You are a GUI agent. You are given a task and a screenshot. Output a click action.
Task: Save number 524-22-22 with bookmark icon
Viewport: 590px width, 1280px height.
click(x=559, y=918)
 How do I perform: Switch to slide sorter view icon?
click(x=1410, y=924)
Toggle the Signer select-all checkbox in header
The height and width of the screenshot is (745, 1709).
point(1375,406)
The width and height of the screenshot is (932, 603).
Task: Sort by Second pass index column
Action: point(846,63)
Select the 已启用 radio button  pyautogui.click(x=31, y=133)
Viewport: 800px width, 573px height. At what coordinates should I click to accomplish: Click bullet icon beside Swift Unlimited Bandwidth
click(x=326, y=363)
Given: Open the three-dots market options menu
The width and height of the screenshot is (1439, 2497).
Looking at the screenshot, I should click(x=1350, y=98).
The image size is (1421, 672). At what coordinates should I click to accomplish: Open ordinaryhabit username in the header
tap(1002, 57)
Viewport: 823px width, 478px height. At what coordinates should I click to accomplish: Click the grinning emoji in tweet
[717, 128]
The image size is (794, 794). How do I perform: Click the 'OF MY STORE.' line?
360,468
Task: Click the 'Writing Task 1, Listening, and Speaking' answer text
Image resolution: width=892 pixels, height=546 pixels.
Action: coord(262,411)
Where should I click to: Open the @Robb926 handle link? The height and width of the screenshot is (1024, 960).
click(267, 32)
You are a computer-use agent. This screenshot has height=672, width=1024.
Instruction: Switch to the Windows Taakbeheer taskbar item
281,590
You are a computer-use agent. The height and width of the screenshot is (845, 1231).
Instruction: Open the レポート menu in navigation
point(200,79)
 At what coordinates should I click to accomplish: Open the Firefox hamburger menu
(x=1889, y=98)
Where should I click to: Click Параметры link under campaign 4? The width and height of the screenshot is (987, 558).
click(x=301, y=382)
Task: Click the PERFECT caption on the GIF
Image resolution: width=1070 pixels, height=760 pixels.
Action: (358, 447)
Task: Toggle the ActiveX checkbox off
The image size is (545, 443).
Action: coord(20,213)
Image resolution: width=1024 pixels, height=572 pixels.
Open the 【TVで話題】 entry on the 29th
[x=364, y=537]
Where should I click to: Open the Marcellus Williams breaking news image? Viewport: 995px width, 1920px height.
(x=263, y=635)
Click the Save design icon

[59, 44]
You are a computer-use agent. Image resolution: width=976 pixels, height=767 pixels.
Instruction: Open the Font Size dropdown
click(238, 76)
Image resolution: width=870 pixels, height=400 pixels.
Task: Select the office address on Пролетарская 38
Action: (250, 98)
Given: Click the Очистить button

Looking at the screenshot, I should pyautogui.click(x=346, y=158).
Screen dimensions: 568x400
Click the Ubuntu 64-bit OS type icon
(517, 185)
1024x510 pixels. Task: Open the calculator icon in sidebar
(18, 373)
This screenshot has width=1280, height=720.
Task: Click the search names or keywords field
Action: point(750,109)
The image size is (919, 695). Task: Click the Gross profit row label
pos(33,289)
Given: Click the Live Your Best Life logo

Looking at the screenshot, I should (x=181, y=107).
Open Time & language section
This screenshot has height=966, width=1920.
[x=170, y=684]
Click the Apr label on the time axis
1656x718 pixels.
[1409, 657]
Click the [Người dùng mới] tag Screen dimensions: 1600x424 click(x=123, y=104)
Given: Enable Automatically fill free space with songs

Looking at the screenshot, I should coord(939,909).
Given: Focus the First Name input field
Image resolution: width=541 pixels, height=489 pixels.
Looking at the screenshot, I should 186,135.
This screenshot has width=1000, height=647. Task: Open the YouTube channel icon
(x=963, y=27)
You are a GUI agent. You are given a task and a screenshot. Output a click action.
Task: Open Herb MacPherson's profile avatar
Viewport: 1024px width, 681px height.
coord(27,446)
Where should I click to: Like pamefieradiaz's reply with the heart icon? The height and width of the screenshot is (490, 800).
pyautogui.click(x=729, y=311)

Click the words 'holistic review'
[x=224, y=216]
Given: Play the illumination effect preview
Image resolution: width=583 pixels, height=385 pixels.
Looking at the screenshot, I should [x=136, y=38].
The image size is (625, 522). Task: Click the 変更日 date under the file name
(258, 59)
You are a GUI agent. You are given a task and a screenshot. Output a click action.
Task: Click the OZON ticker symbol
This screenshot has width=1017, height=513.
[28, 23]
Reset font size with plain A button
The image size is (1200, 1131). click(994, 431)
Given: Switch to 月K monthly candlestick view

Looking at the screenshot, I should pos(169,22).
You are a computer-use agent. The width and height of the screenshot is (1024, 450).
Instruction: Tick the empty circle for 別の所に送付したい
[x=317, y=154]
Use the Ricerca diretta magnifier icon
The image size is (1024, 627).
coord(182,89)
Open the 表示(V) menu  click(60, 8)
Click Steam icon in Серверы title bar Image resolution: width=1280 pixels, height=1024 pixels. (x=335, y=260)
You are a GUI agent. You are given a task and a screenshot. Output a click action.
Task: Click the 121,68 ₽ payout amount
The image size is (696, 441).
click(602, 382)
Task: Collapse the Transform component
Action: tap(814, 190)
━━━━━━━━━━━━━━━━━━━━━━━━━━━━━━
## TASK DETAILS
Reproduce verbatim only the segment of the listing bounded by the line containing "Task: Click the 'Writing" and the line containing "You are a computer-use agent. The height", with both boundary lines included.

## EXERCISE RESPONSE
Task: Click the 'Writing Task 1, Listening, and Speaking' answer text
Image resolution: width=892 pixels, height=546 pixels.
Action: coord(262,411)
Where should I click to: Open the @Robb926 handle link? The height and width of the screenshot is (1024, 960).
click(267, 32)
You are a computer-use agent. This screenshot has height=672, width=1024.
Instruction: Switch to the Windows Taakbeheer taskbar item
281,590
You are a computer-use agent. The height and width of the screenshot is (845, 1231).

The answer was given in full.